### What is being asked:
Return exactly the lines from the one containing "Instruction: Click cat" through the last line of the records below, both included, and leave out any pictures.
- Opening Delimiter -
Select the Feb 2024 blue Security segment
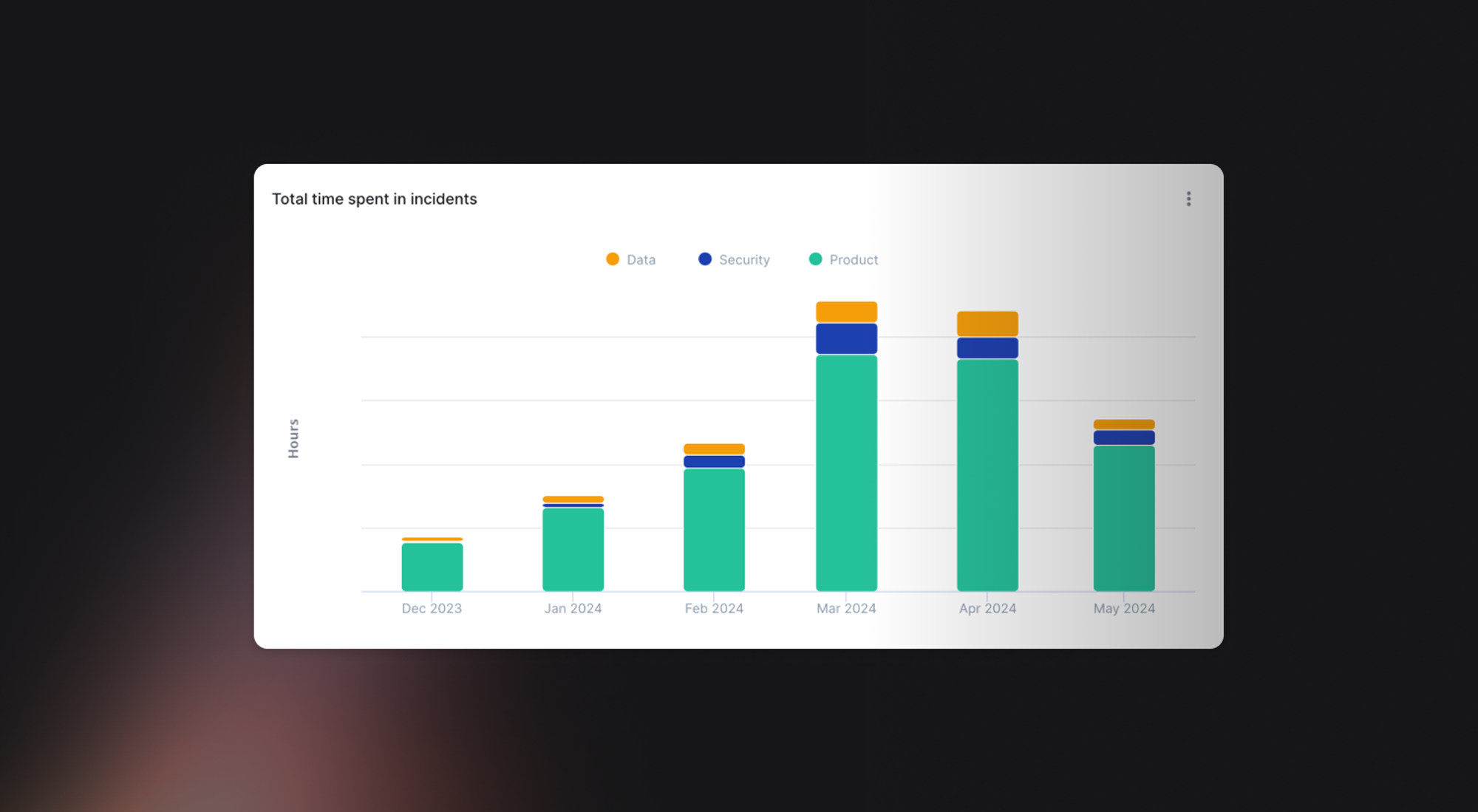1478x812 pixels. [x=714, y=461]
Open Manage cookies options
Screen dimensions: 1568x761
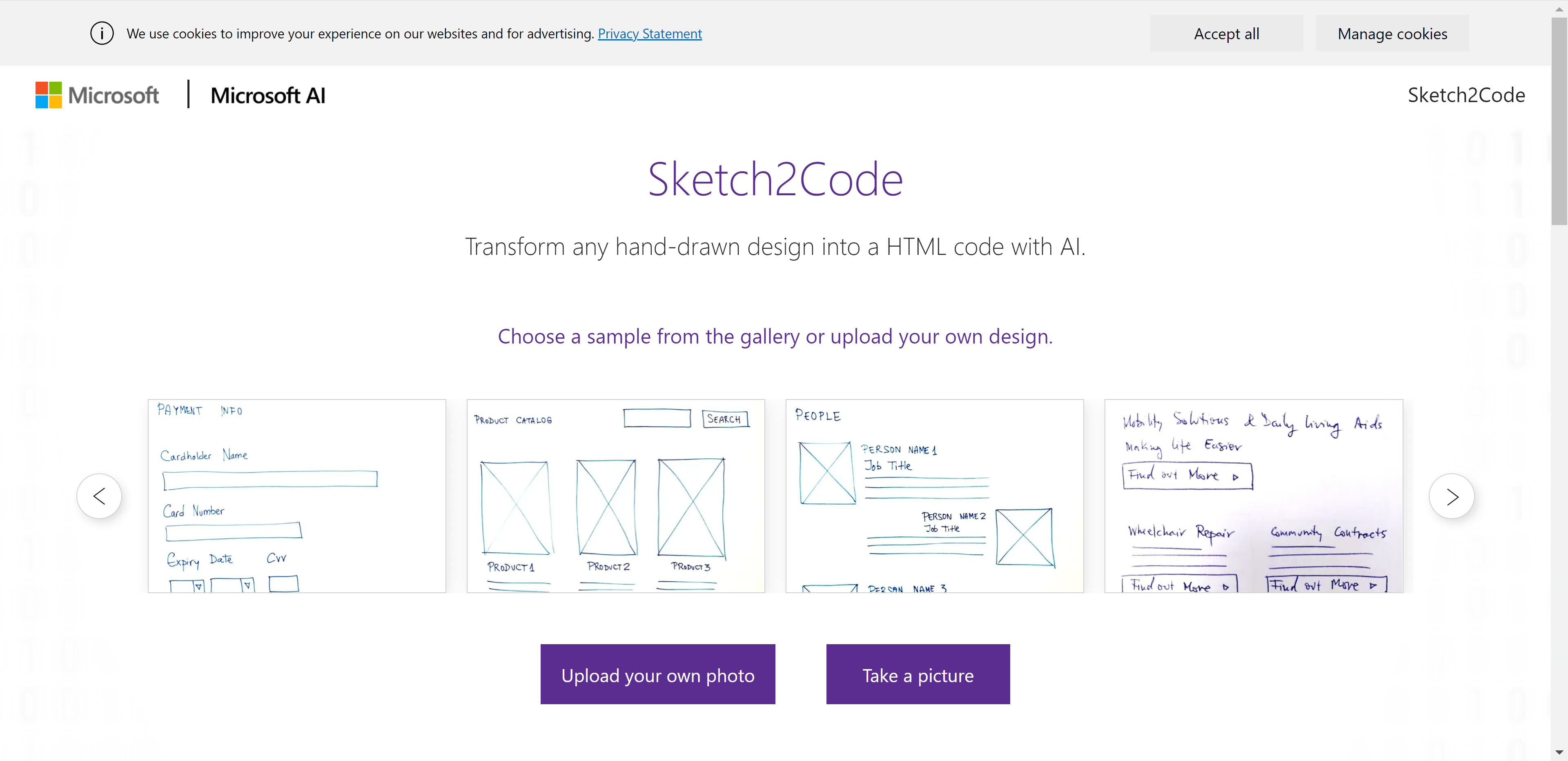pos(1392,33)
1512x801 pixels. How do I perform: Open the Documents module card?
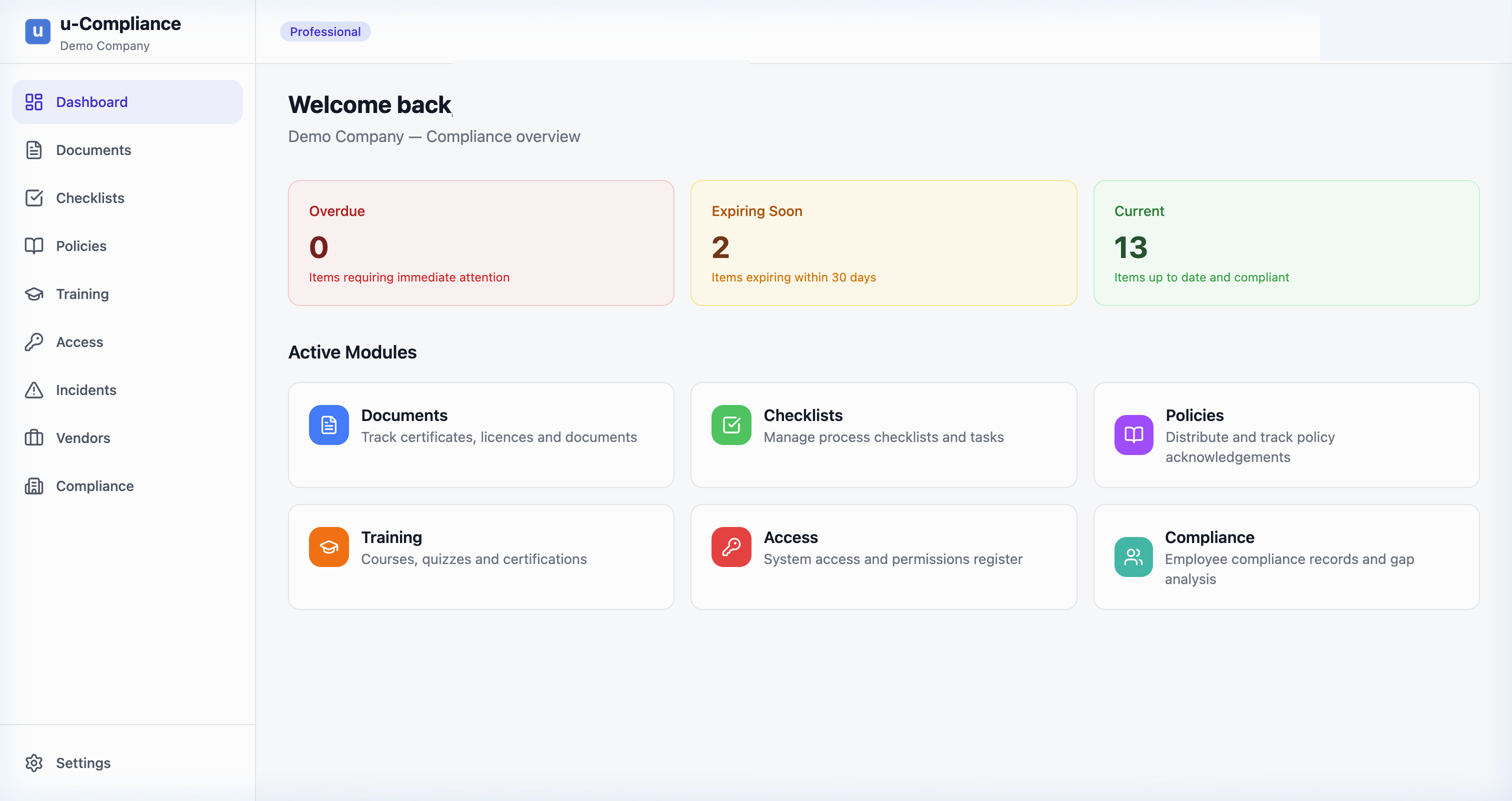point(480,435)
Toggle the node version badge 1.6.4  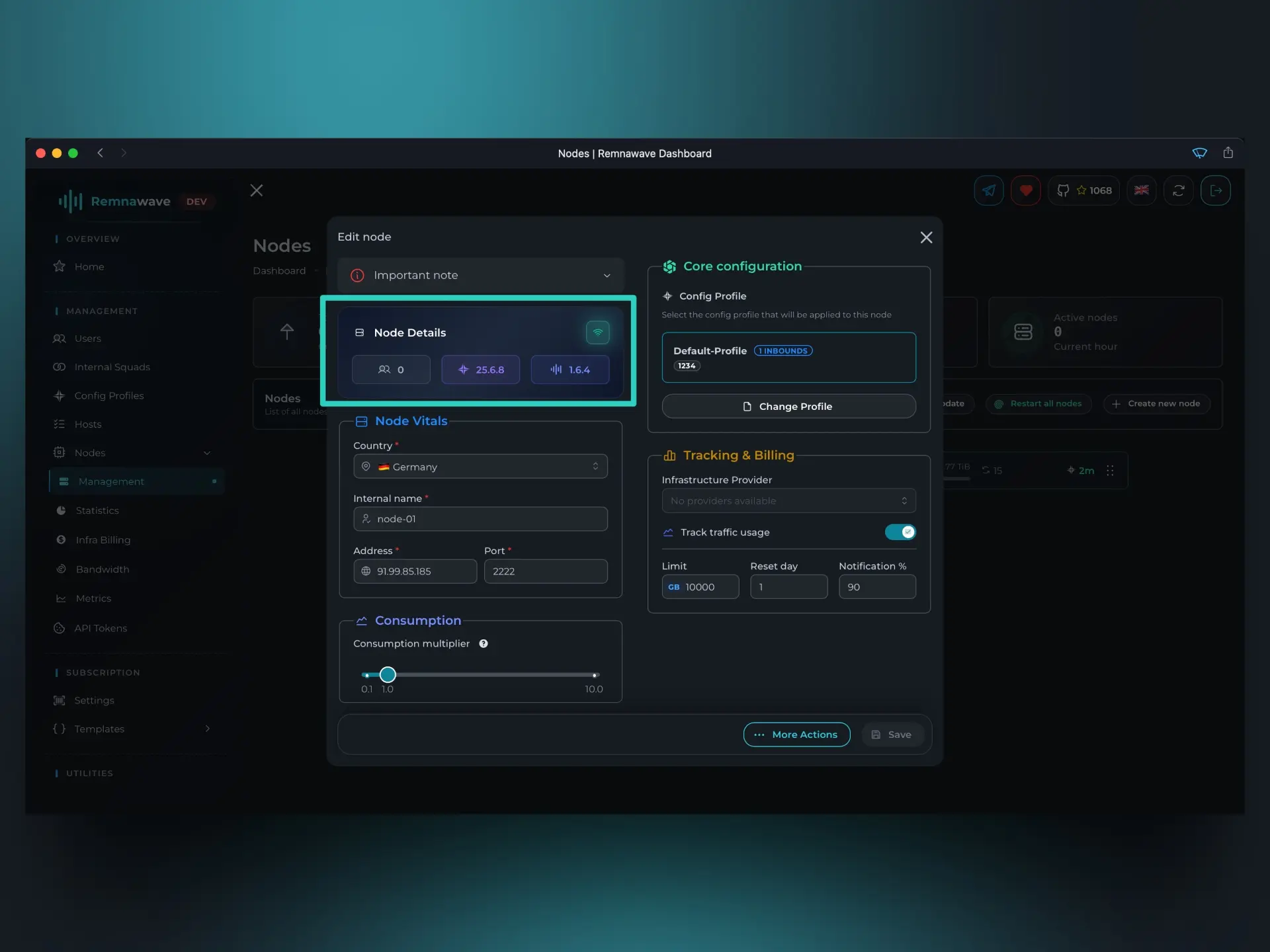point(570,370)
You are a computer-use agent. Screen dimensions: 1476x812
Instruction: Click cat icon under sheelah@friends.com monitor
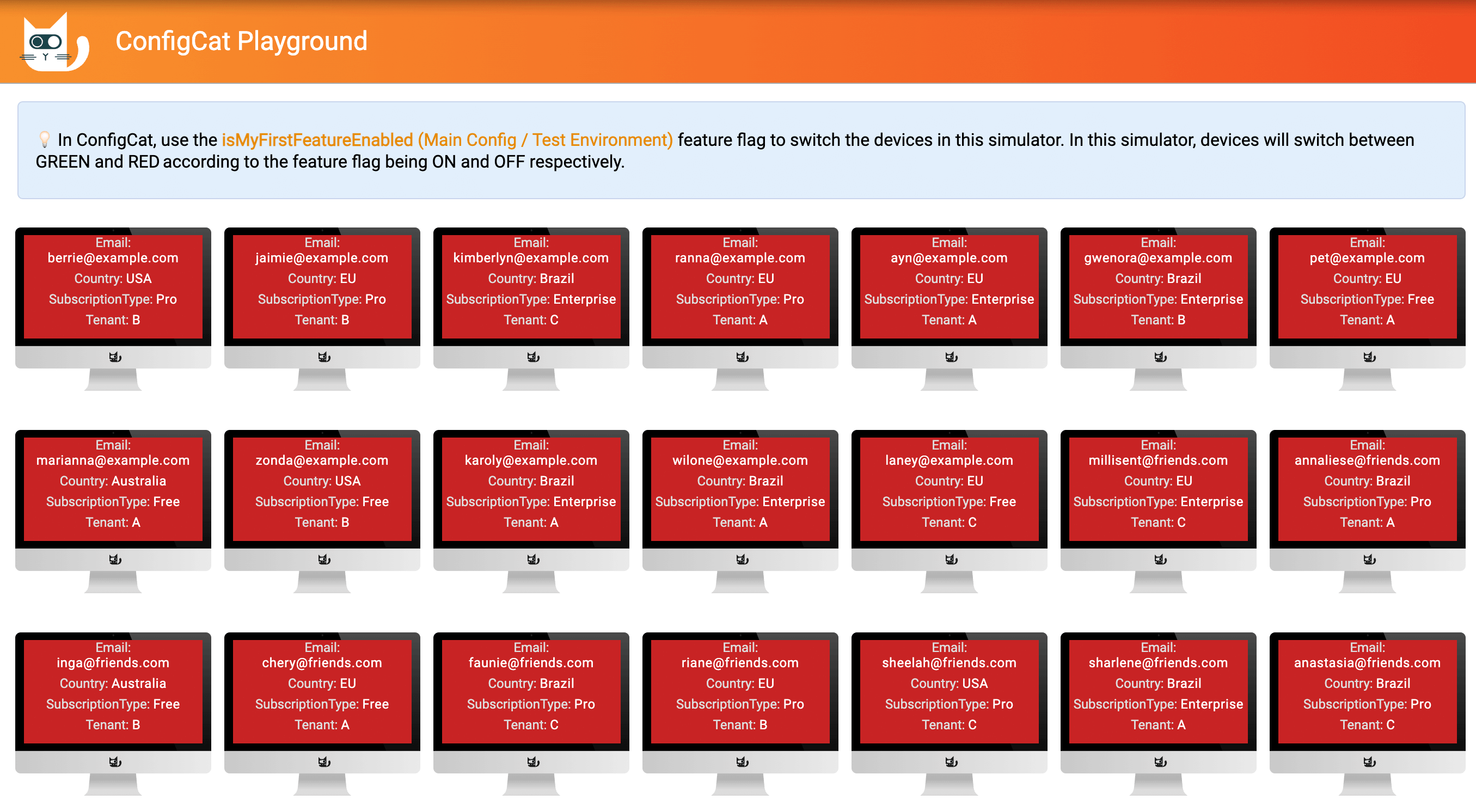point(951,762)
- Closing Delimiter -
### Exercise answer:
Instruction: Click cat icon under sheelah@friends.com monitor
point(951,762)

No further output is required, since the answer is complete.